I could not find a question that resembles this and had no luck at Quora and Reddit. I would really appreciate being pointed in the right direction as I am really out of my depth.
I want to connect my laptop to a remote server. Next, I would like to run a cx_Oracle
query written in Python on the remote server to pull data from an Oracle database stored in another remote server.
For example:
import cx_Oracle
import pandas as pd
conn = cx_Oracle.connect(user="ABC", password="DEF", ip=...) # Pretend this works
query_string = """SELECT Col1, Col2, Col3
FROM TABLE_1
WHERE [Col1] > [Col2]
AND [Col3] <> 99""")
df = pd.read_sql(query_string, myconnection)
TABLE_1 is big (over 100GB). After applying the WHERE
statements, the result goes down to around 3 GB.

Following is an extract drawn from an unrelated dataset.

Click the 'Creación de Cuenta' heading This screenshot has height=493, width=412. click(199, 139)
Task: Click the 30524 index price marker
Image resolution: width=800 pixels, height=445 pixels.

If I execute this query on the first server to pull data from the second server, which server's resources would be used when running the script? In particular, would the first server ever attempt to load TABLE_1
in its RAM or would it only store the filtered result in df
?
Any query you execute will run on the database server. Applying where clauses to reduce the amount of data will use greater resources on the database server, but will reduce the amount of data that must be transferred to the client (the computer running your Python program). So depending on the where clauses (are indices used to reduce the load on the database server?) and the speed of the network and the capability of the database server and the client you can decide where to put the load. Generally, however, it makes sense to reduce the amount of data that the client needs to process and the server needs to transfer to the client.